◆ INPUT DATA ◆
+-------+

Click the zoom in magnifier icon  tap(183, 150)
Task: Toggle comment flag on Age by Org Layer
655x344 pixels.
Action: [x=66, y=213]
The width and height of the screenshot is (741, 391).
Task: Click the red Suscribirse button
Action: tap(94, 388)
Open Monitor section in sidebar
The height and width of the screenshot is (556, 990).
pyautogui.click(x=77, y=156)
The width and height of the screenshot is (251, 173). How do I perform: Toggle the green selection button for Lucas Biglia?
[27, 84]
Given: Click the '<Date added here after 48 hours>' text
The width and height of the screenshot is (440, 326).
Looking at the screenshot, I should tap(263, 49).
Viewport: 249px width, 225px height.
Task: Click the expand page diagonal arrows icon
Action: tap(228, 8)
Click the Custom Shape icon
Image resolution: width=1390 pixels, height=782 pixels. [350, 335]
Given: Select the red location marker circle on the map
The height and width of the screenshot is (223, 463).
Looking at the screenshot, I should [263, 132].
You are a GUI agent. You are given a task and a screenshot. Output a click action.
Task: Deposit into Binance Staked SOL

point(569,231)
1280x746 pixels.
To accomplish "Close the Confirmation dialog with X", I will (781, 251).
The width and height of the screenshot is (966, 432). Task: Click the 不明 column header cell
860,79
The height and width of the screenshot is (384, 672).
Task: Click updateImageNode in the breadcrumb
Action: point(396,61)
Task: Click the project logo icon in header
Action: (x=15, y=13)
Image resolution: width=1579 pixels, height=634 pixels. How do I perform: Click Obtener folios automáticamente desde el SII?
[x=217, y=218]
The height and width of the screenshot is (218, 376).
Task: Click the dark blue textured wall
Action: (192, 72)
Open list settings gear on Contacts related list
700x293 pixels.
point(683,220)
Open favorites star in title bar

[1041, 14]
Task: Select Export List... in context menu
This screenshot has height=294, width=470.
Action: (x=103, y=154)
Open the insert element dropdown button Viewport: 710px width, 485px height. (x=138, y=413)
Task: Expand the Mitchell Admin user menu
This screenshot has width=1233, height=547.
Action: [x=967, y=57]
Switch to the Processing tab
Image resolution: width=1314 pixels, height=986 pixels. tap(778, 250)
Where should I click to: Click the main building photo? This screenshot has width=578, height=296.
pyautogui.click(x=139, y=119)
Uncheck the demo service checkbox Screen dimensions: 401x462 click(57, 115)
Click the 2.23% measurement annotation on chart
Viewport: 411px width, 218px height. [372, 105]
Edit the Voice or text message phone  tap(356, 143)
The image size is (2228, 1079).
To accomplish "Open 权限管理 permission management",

+-------+

◆ PROBLEM TO WORK ON ◆
Repeat each of the records above word for word, from first to last.

◆ SOLUTION TO THE PROBLEM ◆
Click the zoom in magnifier icon  tap(183, 150)
Task: Toggle comment flag on Age by Org Layer
655x344 pixels.
Action: [x=66, y=213]
The width and height of the screenshot is (741, 391).
Task: Click the red Suscribirse button
Action: tap(94, 388)
Open Monitor section in sidebar
The height and width of the screenshot is (556, 990).
pyautogui.click(x=77, y=156)
The width and height of the screenshot is (251, 173). How do I perform: Toggle the green selection button for Lucas Biglia?
[27, 84]
Given: Click the '<Date added here after 48 hours>' text
The width and height of the screenshot is (440, 326).
Looking at the screenshot, I should tap(263, 49).
Viewport: 249px width, 225px height.
Task: Click the expand page diagonal arrows icon
Action: tap(228, 8)
Click the Custom Shape icon
Image resolution: width=1390 pixels, height=782 pixels. [350, 335]
Given: Select the red location marker circle on the map
The height and width of the screenshot is (223, 463).
Looking at the screenshot, I should [263, 132].
You are a GUI agent. You are given a task and a screenshot. Output a click action.
Task: Deposit into Binance Staked SOL

point(569,231)
1280x746 pixels.
To accomplish "Close the Confirmation dialog with X", I will (781, 251).
The width and height of the screenshot is (966, 432). Task: Click the 不明 column header cell
860,79
The height and width of the screenshot is (384, 672).
Task: Click updateImageNode in the breadcrumb
Action: point(396,61)
Task: Click the project logo icon in header
Action: (x=15, y=13)
Image resolution: width=1579 pixels, height=634 pixels. How do I perform: Click Obtener folios automáticamente desde el SII?
[x=217, y=218]
The height and width of the screenshot is (218, 376).
Task: Click the dark blue textured wall
Action: (192, 72)
Open list settings gear on Contacts related list
700x293 pixels.
point(683,220)
Open favorites star in title bar

[1041, 14]
Task: Select Export List... in context menu
This screenshot has height=294, width=470.
Action: (x=103, y=154)
Open the insert element dropdown button Viewport: 710px width, 485px height. (x=138, y=413)
Task: Expand the Mitchell Admin user menu
This screenshot has width=1233, height=547.
Action: [x=967, y=57]
Switch to the Processing tab
Image resolution: width=1314 pixels, height=986 pixels. tap(778, 250)
Where should I click to: Click the main building photo? This screenshot has width=578, height=296.
pyautogui.click(x=139, y=119)
Uncheck the demo service checkbox Screen dimensions: 401x462 click(57, 115)
Click the 2.23% measurement annotation on chart
Viewport: 411px width, 218px height. [372, 105]
Edit the Voice or text message phone  tap(356, 143)
The image size is (2228, 1079).
To accomplish "Open 权限管理 permission management",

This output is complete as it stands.